A leasehold estate is an ownership of a temporary right to hold land or property in which a lessee or a tenant holds rights of real property by some form of title from a lessor or landlord. Although a tenant does hold rights to real property, a leasehold estate is typically considered personal property.

Until the end of the lease period (often measured in decades or centuries; a 99-year lease is quite common) the leaseholder has the right to remain in occupation as an assured tenant paying an agreed rent to the owner. Terms of the agreement are contained in a lease, which has elements of contract and property law intertwined.

Laws governing landlord-tenant relationships can be found as far back as the Code of Hammurabi. However, the common law of the landlord-tenant relation evolved in England during the Middle Ages. That law still retains many archaic terms and principles pertinent to a feudal social order and an agrarian economy, where land was the primary economic asset and ownership of land was the primary source of rank and status. See also Lord of the Manor.

Tenancy was essential to the feudal hierarchy; a lord would own land and the tenants became vassals. Leasehold estates can still be Crown land today. For example, in the Australian Capital Territory, all private land "ownerships" are actually leaseholds of Crown land.

The tenancy will come to an end automatically when the fixed term runs out, or, in the case of a tenancy that ends on the happening of an event, when the event occurs. It is also possible for a tenant, either expressly or impliedly, to give up the tenancy to the landlord. This process is known as a surrender of the lease. A tenancy may also come to an end when and if the tenant accepts a buyout agreement from their landlord. The landlord is able to offer to buy the property back from their tenant for a negotiated price as long as the deal is agreed upon by both parties.

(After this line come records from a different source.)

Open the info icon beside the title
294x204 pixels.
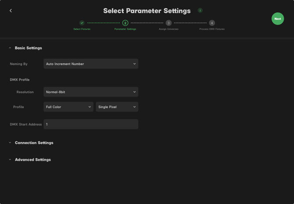pyautogui.click(x=200, y=10)
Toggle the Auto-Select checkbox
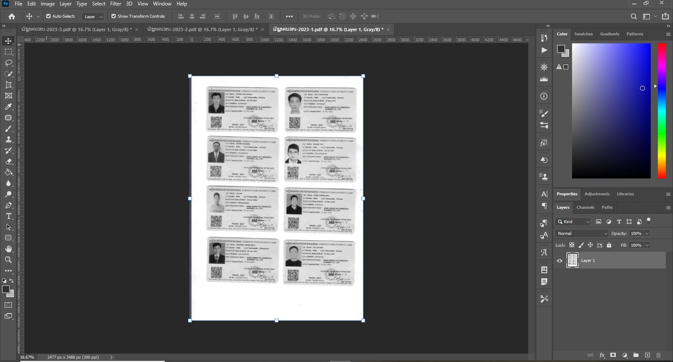The image size is (673, 362). tap(48, 16)
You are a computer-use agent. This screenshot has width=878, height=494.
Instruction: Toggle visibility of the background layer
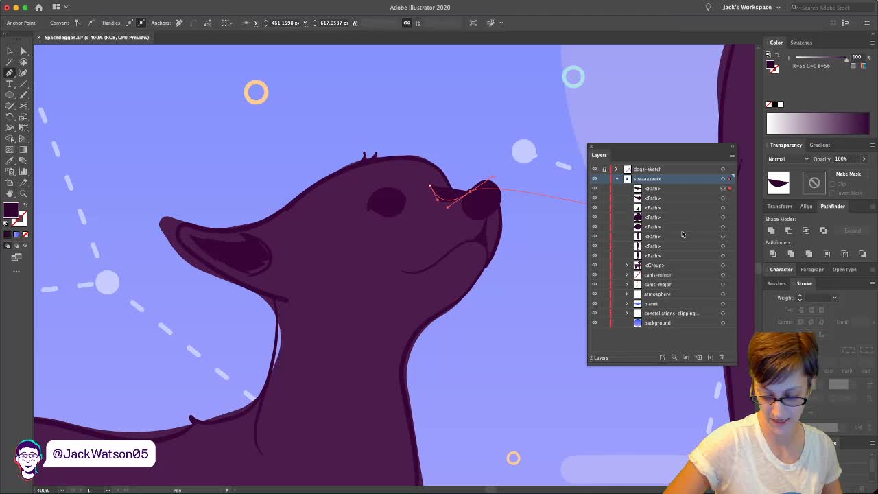click(x=595, y=322)
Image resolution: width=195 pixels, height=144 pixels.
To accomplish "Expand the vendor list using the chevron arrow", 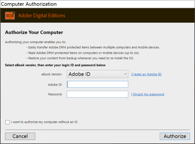I will [x=125, y=74].
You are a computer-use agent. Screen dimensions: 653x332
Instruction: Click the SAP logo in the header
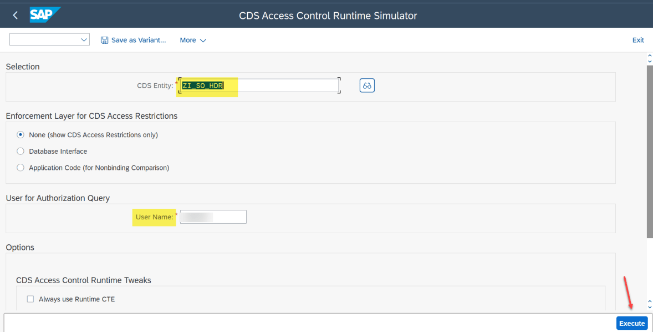click(45, 15)
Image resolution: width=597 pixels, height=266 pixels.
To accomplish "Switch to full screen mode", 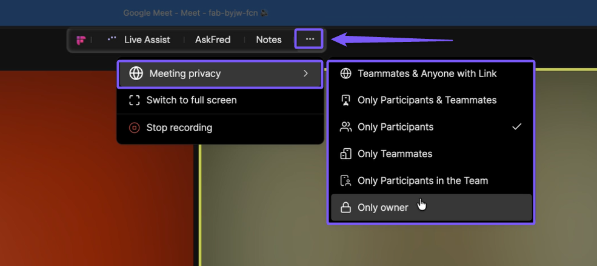I will [x=191, y=100].
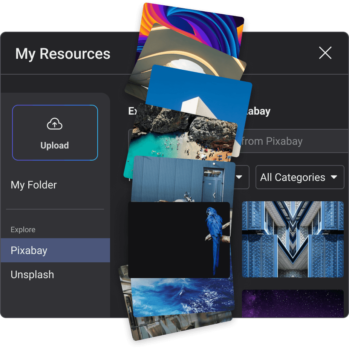Open the All Categories dropdown
The width and height of the screenshot is (349, 349).
pyautogui.click(x=300, y=178)
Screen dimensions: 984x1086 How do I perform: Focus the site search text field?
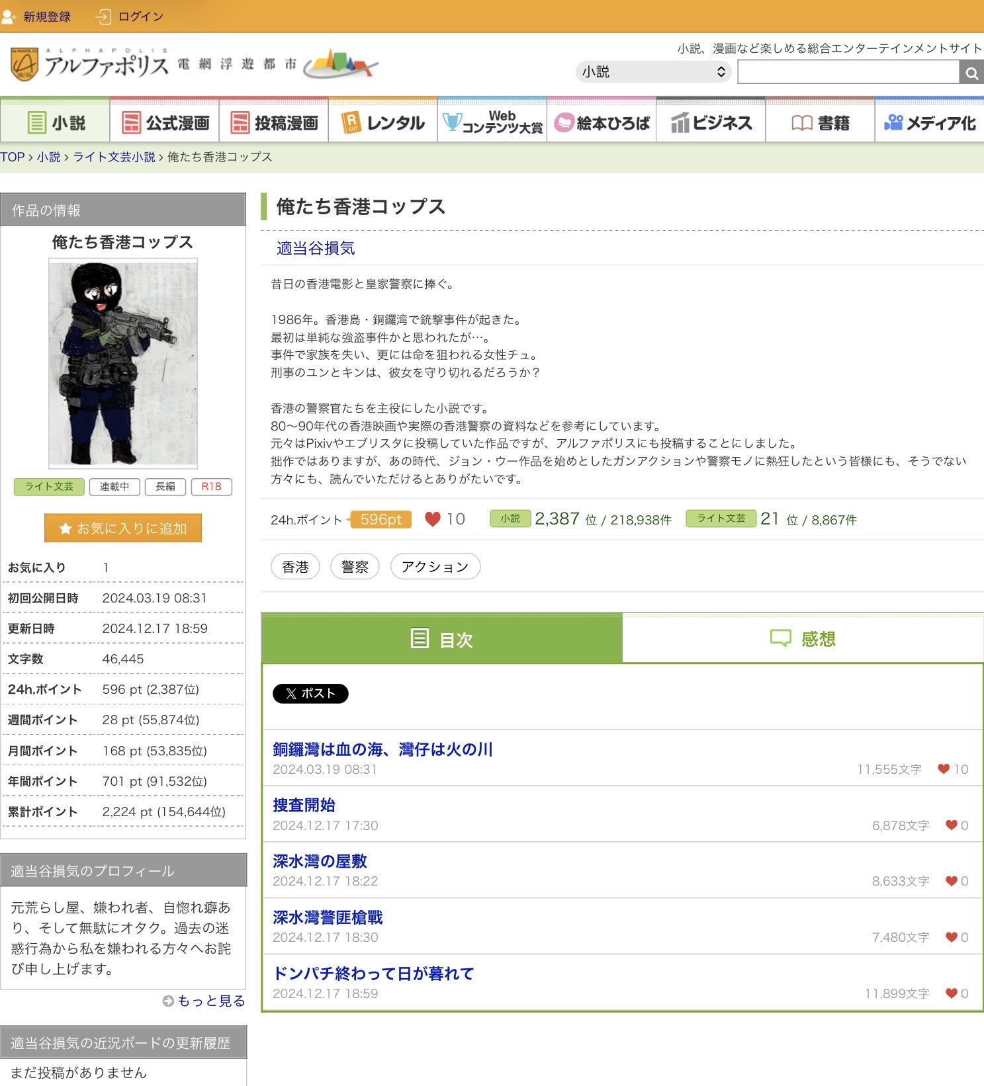[x=848, y=72]
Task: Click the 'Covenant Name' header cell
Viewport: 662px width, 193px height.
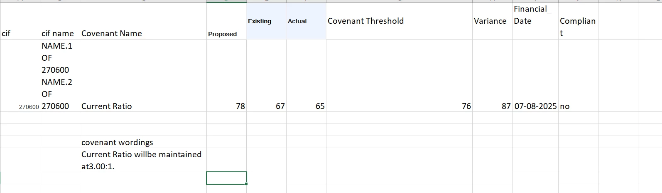Action: [x=143, y=21]
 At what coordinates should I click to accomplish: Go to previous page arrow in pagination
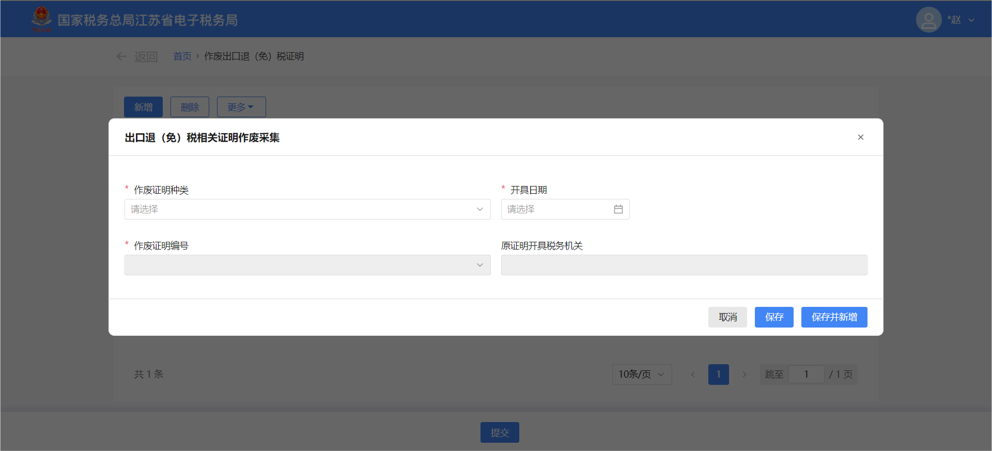pyautogui.click(x=693, y=375)
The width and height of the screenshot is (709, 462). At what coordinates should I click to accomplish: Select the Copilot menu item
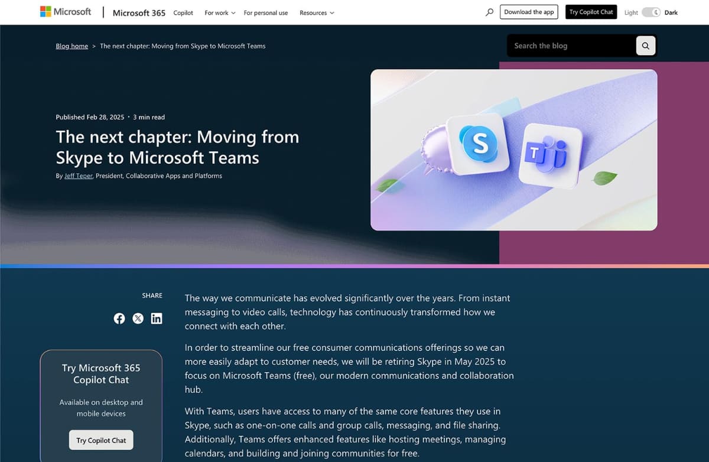183,12
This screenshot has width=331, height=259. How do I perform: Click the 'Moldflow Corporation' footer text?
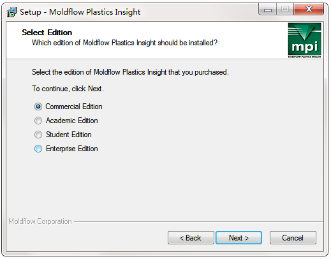tap(40, 221)
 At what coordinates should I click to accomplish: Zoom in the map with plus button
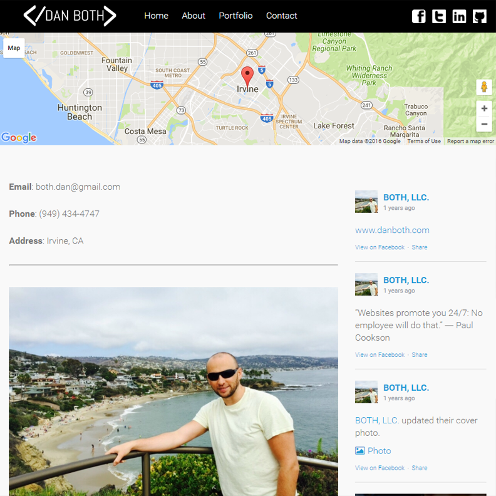484,108
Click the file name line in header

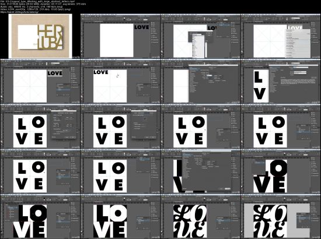pyautogui.click(x=35, y=1)
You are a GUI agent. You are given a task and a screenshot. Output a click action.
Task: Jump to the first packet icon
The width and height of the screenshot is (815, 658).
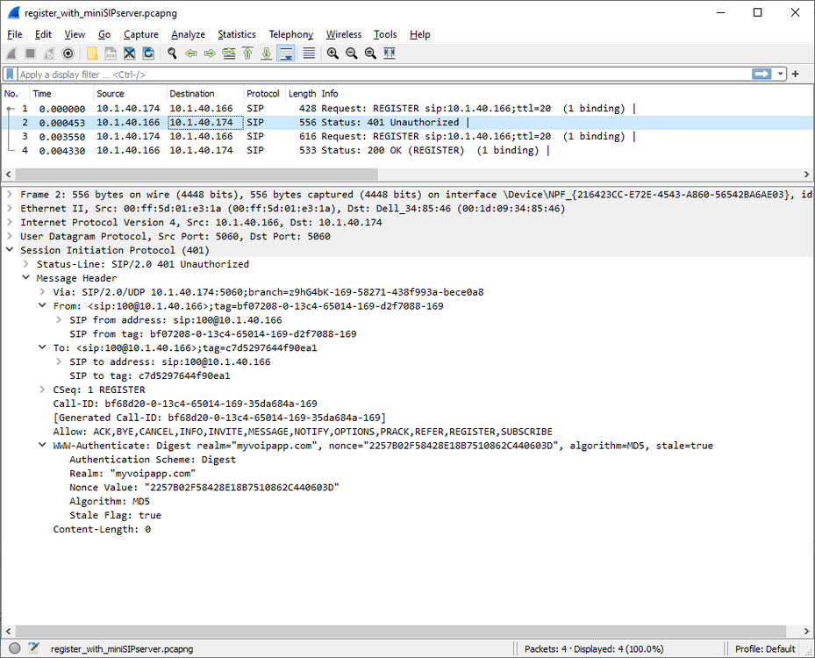(247, 54)
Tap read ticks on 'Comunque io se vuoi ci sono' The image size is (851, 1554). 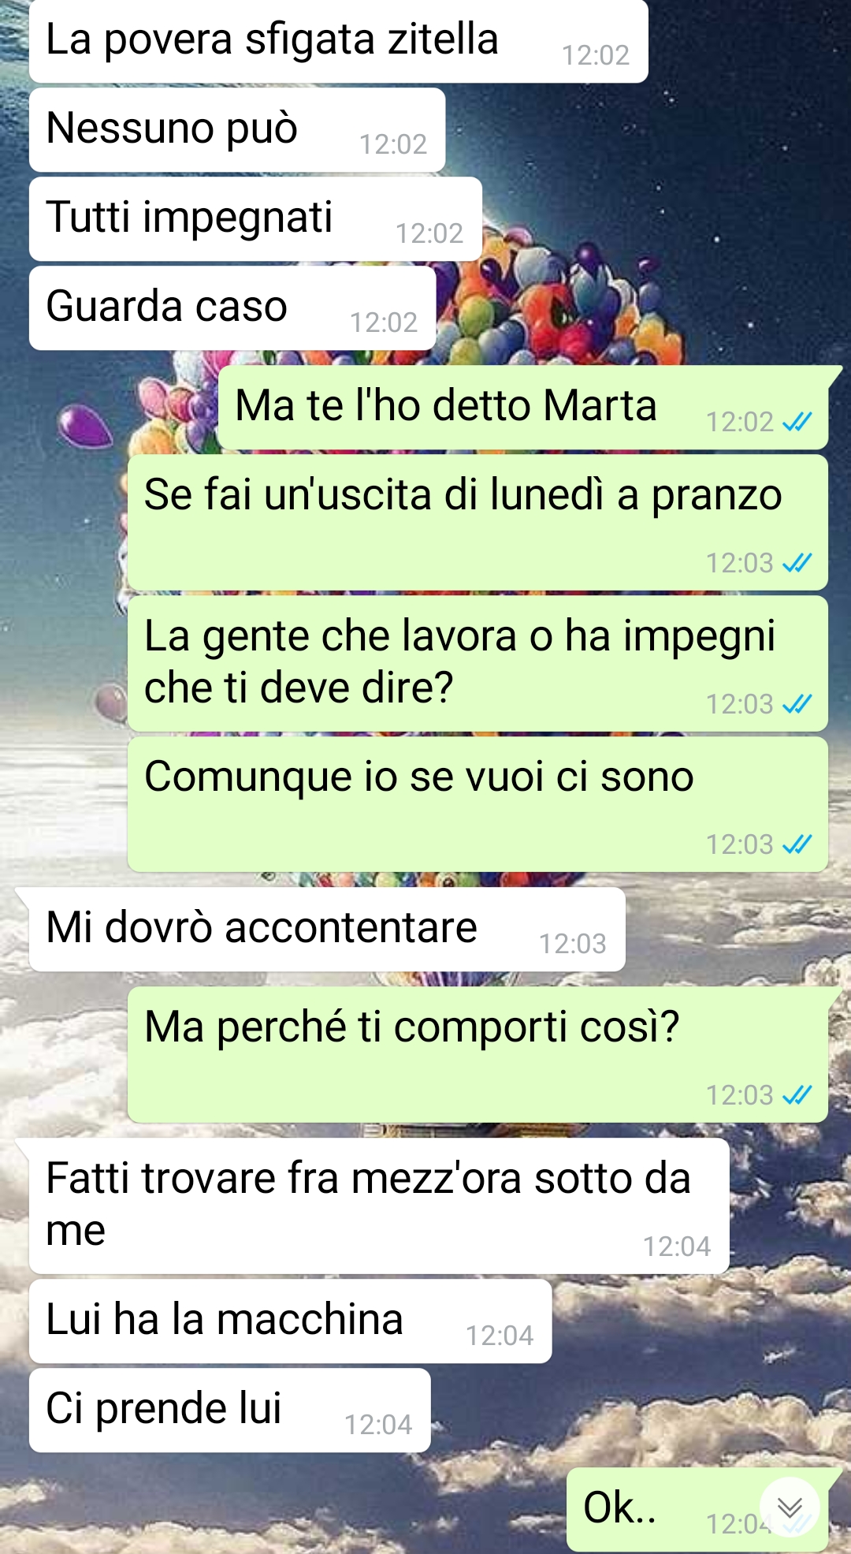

A tenancy at sufferance (sometimes called a holdover tenancy) is created when a tenant wrongfully holds over past the end of the duration period of the tenancy (for example, a tenant who stays past the expiration of his or her lease). In this case, the landlord can hold over the tenant to a new tenancy, and collect rent for the period the tenant has held over.

The landlord may also be able to impose a new lease on the holdover tenant. For a residential tenancy, such new tenancy lasts month to month. For a commercial tenancy of more than a year, the new tenancy is year to year; otherwise, the tenancy lasts for the same length of time as the duration under the original lease. In either case, the landlord can charge a higher rent, if the landlord, before the expiration of the original lease, has notified the tenant of the increase.

In some jurisdictions, the tenant has a legal right to remain in occupation of the premises after the end of a lease unless the landlord complies with a formal process to dispossess the tenant of the property. For example, in England and Wales, a business tenant has a right to continue occupying their demise after the end of their lease under the provisions of sections 2428 of the Landlord and Tenant Act 1954 (unless these provisions were formally excluded by agreement before the lease was completed). At the end of their lease they need do nothing but continue payment of rent at the previous level and uphold all other relevant covenants such as to keep the building in good repair. They cannot be evicted unless the landlord serves a formal notice to end the tenancy and successfully opposes the grant of the new lease to which the tenant has an automatic right. Even this can only be done under prescribed circumstances, for example the landlord's desire to occupy the premises himself or to demolish and redevelop the building.